1) The most common policy is the Hospitalization expenses reimbursement policy or "mediclaim" policy as it is commonly known. This will reimburse "eligible" expenses incurred while hospitalized for treatment of any illness or disease or due to an accident. The policy normally does not cover expenses incurred outside the hospital even if they are quite high such as expenses for tests, doctor's visits while not hospitalized or medicines during that period unless it leads to hospitalization in 30-90 days or is a result of hospitalization in the prior 30-90 days. Expenses on elective treatments such as cosmetic surgery, obesity, etc. are also not covered. There is a long list of other permanent exclusions but in the interest of simplicity they are not being given here.
2) There are policies that pay a lump sum if you contract a serious illness/disease such as Cancer, stroke, organ failure, etc. This amount is payable when the condition is diagnosed and you survive a fixed period after the diagnosis. This type of policy is popularly called a "critical illness" policy and it is supposed to be used to create a corpus to generate income to replace the loss of income that normally occurs after such condition is diagnosed and fortunately you survive. Critical Illness Policies are in addition to and not a substitute for mediclaim policies.

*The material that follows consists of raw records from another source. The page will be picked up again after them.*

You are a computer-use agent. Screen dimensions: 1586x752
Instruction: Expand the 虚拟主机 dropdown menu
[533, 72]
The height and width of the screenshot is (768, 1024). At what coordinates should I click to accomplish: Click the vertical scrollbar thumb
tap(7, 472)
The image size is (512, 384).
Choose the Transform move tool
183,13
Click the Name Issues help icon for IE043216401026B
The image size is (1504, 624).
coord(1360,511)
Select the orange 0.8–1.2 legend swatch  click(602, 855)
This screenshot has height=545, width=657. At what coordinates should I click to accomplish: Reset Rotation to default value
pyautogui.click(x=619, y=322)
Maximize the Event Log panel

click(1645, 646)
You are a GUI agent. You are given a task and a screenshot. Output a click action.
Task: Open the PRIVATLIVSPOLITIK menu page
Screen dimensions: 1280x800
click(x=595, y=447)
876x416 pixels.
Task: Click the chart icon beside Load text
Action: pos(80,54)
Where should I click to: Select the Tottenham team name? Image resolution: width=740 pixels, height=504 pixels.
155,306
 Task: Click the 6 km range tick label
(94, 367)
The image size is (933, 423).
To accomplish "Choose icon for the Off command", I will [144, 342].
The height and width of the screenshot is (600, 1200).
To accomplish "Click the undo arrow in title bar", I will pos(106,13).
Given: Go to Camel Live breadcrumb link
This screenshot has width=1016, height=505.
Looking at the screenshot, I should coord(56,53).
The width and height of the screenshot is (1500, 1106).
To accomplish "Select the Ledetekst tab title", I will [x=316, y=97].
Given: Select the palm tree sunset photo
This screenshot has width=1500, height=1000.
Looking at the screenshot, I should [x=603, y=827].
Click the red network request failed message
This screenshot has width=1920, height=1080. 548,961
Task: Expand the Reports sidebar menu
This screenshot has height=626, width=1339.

3) There is a 3rd kind of policy which pays a fixed sum of money for every day spent in the hospital. This kind of policy is called daily cash allowance policy and is again a supplement to and not a replacement for a Mediclaim policy
4) Another kind of policy pays a larger fixed lump amount if you have to incur any of the surgeries listed in the policy. This policy is suitable only for those people who are unable to get regular Mediclaim policies and would like to at least get some protection against surgical costs.